私が意識して腰骨を立て、背筋を伸ばすのは、若い人たちの意見発表や声を聞くときである。「きちんと聞く」。それは教育する者が、教育される者に向かう時の、第一の至誠であり、姿勢であると思ってきた。過日の修了発表会は、十二時間を越える長丁場である。私は、その十二時間、背筋を伸ばし、腰骨を立てることにしている。一度も背もたれにもたれないし、足も組まない、そのために、椅子には深く座らない。椅子の前半分に腰をかけ、背筋を伸ばす。

一年間、それぞれの困難な事情を乗り越えて共に学んだ仲間である。誰の発表も聞き逃せないし、おろそかにできない。発表している一人一人と向かい合うつもりで、背筋を伸ばして聞き入った。私は、会場の一番後ろに座っているから、他の塾生に、私の姿勢は見えない。私は、発表に聞き入る塾生諸君の聞いている態度が良く見える。すなわち私は、発表している人たちの様子と、話に聞き入っている塾生諸君の様子の二つが掌握できるというわけである。

発表の態度や内容も大切であるが、人の発表をどのように聞き届けるかもまた、大事な研修なのである。だから私は、塾生諸君の後姿を注目してみているのだ。自分の発表が終わったら、「すべては終わった」とばかりに眠りこけるようなことは許されない。もし自分が発表している時に、人が居眠りしていたらどのように思うだろうか。失礼だと思うだろう。また、それを失礼と思わないような程度の内容の発表であれば、人に聞かせてはならない。やはり、話す方も真剣、聞くほうもまた真剣。そのような状態にならなければ、人を育てる場としては失格である。

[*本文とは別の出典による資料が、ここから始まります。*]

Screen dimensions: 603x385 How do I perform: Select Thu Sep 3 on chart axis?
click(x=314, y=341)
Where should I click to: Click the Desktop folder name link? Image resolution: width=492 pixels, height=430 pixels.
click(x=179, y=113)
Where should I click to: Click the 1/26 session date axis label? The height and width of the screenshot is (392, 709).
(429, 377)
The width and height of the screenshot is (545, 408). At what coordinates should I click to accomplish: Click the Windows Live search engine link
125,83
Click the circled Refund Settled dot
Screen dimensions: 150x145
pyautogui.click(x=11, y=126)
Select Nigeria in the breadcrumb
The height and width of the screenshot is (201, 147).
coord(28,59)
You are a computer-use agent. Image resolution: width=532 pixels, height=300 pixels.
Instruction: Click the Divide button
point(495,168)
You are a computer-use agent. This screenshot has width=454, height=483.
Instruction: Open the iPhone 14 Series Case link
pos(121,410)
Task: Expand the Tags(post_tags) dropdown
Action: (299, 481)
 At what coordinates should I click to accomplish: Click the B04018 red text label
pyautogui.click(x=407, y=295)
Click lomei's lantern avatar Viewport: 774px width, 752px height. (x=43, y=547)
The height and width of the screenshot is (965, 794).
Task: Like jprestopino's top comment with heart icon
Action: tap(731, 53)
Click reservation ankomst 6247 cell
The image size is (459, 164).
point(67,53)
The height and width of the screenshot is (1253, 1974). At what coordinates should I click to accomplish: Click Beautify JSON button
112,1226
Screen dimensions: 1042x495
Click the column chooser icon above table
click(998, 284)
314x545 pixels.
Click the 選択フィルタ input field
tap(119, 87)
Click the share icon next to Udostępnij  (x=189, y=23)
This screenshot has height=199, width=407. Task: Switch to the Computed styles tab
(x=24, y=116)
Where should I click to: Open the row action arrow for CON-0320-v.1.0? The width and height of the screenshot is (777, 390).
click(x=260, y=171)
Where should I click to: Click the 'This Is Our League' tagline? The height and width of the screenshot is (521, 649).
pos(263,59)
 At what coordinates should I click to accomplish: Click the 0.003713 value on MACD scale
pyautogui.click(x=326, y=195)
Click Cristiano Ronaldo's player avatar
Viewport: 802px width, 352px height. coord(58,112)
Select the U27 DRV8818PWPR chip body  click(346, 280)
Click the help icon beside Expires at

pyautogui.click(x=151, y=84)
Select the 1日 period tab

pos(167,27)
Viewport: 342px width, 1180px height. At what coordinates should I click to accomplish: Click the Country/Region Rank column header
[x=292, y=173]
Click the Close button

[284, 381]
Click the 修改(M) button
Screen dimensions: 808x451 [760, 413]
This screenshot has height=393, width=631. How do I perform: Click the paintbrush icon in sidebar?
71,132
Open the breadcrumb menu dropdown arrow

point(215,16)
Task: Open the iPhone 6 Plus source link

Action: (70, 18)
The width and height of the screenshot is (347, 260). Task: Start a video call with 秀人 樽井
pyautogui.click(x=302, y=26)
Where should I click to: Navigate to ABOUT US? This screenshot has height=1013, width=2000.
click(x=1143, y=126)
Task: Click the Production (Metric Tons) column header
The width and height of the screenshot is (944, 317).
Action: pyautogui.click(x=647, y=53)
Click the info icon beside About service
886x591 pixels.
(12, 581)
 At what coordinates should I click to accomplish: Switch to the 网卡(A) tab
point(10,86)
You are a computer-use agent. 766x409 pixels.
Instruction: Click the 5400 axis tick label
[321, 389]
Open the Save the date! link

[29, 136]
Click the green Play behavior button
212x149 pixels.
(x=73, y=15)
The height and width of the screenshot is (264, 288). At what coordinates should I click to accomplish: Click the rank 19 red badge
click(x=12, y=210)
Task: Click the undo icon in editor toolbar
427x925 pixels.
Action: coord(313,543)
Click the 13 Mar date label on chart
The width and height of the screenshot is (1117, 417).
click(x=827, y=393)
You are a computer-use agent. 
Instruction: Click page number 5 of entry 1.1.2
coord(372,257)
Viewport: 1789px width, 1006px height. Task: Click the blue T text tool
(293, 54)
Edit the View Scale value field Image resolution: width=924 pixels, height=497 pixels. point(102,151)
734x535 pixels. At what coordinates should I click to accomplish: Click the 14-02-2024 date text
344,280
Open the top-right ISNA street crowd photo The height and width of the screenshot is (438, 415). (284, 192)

十二時間以上も背筋をぴんと立てることは、普通で考えると、大変な難儀である。しかし、私は、塾生諸君の一年にわたる努力の結果を受け止めるのだと思うと、少しも苦にならない。また、苦になるようであれば、ボツボツ私も潮時、引退の時期である。「聞く姿勢は、心の姿勢」である。人の話を聞くその姿に、自らの心の様子は端的に表れる。これからもまた、背筋を立てて、人の話を聞く努力を続けたい。